Even now, as the world has witnessed a reignition of territorial conflicts, most analysts have not analyzed these conflicts together as being specifically about territory and thus have overlooked that this norm is at stake. As a result, this prohibition is at risk of slipping away, if for no reason other than that not enough actors are doing enough to insist that, on whatever else they might disagree, it should remain inviolable. 

How has the United States played a role in upholding the prohibition of annexations?

Since the end of World War II, U.S. military power has been critical to forestalling territorial conflicts around the world. To be sure, the United States has also used its military power in a broad range of conflicts, from Afghanistan to Kosovo, Iraq, Libya, and beyond, often with devastating consequences. But the United States did not annex territory in any of those operations. Instead, it has, through its security guarantees, protected the territories of dozens of other countries in Europe, the Americas, Asia, and the Middle East—countries that would have been more vulnerable without the heft of a superpower behind them. It has taken discrete actions to preserve the territories of states not under its security umbrella, such as Kuwait in 1990 to 1991 and, more recently, Ukraine. So, while U.S. military power has undoubtedly imposed real costs on the world, it has also helped secure what has been the foundational norm of international law during this period. 

How is that changing? 

The international response to territorial annexation has gotten caught up in a broader contest over the future of the world—and specifically over the U.S. position of dominance. China, like Russia, is seeking to change the international order in which the United States has been dominant. Its support for the prohibition of annexations has taken a back seat to its broader geopolitical contest with the United States.
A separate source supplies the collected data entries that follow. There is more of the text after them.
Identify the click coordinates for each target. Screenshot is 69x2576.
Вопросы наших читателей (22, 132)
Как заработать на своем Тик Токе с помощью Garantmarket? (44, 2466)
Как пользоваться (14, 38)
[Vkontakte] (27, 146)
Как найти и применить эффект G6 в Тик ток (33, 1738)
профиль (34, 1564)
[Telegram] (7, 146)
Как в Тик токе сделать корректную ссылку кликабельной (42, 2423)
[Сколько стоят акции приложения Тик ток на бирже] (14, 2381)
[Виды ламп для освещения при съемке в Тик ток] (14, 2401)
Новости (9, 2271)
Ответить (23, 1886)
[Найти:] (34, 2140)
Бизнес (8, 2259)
The majority of states have also responded to Russia’s open assault on this norm with a compromised message: that however problematic Russia’s conduct might have been, it was not worth the effort that would be required to uphold the norm, given everything else in play.
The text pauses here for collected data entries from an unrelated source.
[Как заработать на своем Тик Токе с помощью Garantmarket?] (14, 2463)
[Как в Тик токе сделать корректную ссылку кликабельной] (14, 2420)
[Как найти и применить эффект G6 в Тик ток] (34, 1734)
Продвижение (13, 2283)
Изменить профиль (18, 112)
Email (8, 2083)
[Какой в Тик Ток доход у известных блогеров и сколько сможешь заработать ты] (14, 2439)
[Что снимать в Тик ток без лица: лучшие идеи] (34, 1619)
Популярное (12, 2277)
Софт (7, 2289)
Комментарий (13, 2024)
Meanwhile, it has become increasingly clear that the United States is either unable or unwilling to do what is necessary to protect, at the same time, all of the territories under its protection that are now vulnerable to attack. U.S. domestic politics have only heightened the uncertainty about what the United States would do in the face of further efforts to forcibly seize territory from one or more of its security allies or from another state. The growing sense that the United States would not, should not—or even could not—step in to protect the territorial status quo puts the prohibition at systemic risk, as others jockey for an upper hand.
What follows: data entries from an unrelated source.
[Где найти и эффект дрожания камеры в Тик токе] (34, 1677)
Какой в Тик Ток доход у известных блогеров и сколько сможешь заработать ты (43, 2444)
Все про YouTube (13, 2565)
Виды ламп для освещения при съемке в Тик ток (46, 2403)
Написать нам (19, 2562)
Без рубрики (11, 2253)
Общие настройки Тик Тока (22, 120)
What do you see as the future of the annexation prohibition?

The question that the world now confronts is whether a new set of social forces can and should emerge to sustain the prohibition on annexation and limit conflicts over territory. There are not currently any plausible proposals for replacing states, defined by territory, as the main units for political organization in the world. So the erosion of the prohibition of annexations—and with it, the broader set of norms that protect states’ territorial borders from forcible change—threatens to have negative, long-lasting consequences for many of the same peoples that such proposals are designed to protect. Absent a new global politics that commits to upholding this norm, I fear that territorial conflicts of the sort that are unfolding in Ukraine and Gaza will become more common and run the risk of metastasizing into a full-blown war among the most powerful—and most heavily nuclear-armed—states on earth. 

This interview has been edited and condensed.